Some of the Sm protein–RNA contacts can apparently not be compromised. For example, the occupation of a minimum number of the U-specific pockets on the Sm proteins by uridines and the presence of terminal purines that serve as a buckle for the Sm site appear to be indispensable for stable Sm core formation (Jones and Guthrie, 1990; Raker et al, 1999).

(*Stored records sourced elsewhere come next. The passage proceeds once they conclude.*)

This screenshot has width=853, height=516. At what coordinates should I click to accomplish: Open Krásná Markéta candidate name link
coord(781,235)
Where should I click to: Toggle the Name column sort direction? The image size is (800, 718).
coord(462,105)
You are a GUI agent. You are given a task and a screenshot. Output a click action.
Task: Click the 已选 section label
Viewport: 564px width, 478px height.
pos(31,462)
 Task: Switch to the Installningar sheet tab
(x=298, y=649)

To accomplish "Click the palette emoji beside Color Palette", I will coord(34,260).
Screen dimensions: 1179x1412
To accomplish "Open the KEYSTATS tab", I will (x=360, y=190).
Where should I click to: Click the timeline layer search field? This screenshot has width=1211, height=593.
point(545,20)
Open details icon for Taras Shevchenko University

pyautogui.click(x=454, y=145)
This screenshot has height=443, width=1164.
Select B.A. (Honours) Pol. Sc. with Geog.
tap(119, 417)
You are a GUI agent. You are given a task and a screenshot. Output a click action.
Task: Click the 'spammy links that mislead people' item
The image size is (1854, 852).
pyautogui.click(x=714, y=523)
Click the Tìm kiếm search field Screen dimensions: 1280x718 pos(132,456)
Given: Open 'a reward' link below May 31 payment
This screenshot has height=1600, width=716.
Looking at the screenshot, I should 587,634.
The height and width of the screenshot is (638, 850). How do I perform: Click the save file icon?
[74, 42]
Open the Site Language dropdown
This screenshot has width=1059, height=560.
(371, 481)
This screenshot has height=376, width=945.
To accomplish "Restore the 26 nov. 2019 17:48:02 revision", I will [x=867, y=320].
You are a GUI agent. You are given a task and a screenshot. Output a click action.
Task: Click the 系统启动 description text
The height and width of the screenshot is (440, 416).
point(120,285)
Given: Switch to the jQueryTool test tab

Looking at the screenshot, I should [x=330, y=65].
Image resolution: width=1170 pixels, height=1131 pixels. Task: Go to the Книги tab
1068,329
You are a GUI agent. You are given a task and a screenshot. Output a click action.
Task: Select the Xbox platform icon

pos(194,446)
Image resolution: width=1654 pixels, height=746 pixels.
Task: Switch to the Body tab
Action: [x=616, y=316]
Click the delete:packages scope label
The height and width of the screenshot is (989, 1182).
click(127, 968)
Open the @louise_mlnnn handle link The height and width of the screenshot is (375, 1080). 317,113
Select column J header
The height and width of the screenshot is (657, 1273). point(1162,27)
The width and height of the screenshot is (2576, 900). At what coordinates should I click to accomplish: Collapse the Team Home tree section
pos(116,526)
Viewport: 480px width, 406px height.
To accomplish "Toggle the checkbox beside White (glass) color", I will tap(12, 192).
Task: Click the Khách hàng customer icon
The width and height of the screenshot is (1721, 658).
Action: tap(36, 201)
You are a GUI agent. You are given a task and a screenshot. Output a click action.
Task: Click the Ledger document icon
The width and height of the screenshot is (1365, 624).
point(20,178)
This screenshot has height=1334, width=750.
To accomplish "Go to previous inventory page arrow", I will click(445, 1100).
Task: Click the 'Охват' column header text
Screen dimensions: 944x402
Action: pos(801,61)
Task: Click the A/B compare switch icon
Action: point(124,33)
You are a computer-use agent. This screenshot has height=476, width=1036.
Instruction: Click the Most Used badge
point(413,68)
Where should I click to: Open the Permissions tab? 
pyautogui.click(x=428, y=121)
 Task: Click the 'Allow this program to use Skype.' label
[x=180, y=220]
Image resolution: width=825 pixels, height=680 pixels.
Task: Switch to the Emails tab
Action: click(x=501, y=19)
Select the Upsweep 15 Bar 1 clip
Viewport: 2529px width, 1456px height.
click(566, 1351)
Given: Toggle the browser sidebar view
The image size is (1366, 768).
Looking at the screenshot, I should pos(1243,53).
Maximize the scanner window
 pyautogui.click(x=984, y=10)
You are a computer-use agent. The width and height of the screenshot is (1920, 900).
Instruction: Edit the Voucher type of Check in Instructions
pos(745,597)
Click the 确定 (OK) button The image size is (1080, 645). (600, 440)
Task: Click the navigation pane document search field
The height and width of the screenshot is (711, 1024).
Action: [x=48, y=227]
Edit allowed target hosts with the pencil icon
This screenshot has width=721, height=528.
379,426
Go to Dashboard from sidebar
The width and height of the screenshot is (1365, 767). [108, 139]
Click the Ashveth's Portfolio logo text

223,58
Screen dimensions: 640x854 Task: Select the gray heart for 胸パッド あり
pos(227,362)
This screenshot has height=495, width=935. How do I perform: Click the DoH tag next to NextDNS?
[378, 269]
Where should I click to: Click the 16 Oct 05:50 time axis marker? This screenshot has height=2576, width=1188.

Most likely, the single-stranded connectors neighbouring the Sm site also require a minimum length to link up to the peripheral secondary structure elements when present.

The distribution of the canonical nucleotide-binding pockets in the Sm ring does not appear to be random (Figure 3B). First, each of the Sm core building blocks (D1-D2, F-E-G and D3-B) contains one Sm protein that exhibits a canonical U-specific nucleotide-binding pocket (in proteins D2, G and B, respectively). These canonical interactions are presumably important to ensure stable integration of each building block into the Sm core RNP. In particular, the canonical contact involving protein B may aid in the addition of the D3-B dimer, which is the last step in Sm core formation. Second, in the assembled Sm core RNP, two of the canonical interactions (protein G-U127 and protein D2-U131) are directly bordering the non-canonical pockets on proteins F and E, possibly reinforcing the sealing of the Sm site termini.

The highly complex and modular protein–RNA interactions at the Sm site can explain the exceptional thermodynamic and kinetic stability of Sm core RNPs (Raker et al, 1996, 1999). However, high stability per se does not explain specificity in Sm core formation. We suggest that imperfection or lack of some recognition modules and compensation by other modules is an important proofreading mechanism during assembly that ensures specificity in the protein–RNA interactions. If initial, sub-optimal contacts have to be consolidated by peripheral contacts to generate a stable Sm core RNP or give rise to a core RNP in a given timeframe, cognate interactions can be efficiently distinguished from non-cognate binding events. In this manner, it is understandable, how specific Sm sites can, in the framework of their respective snRNAs, associate with specific sets of Sm/LSm proteins.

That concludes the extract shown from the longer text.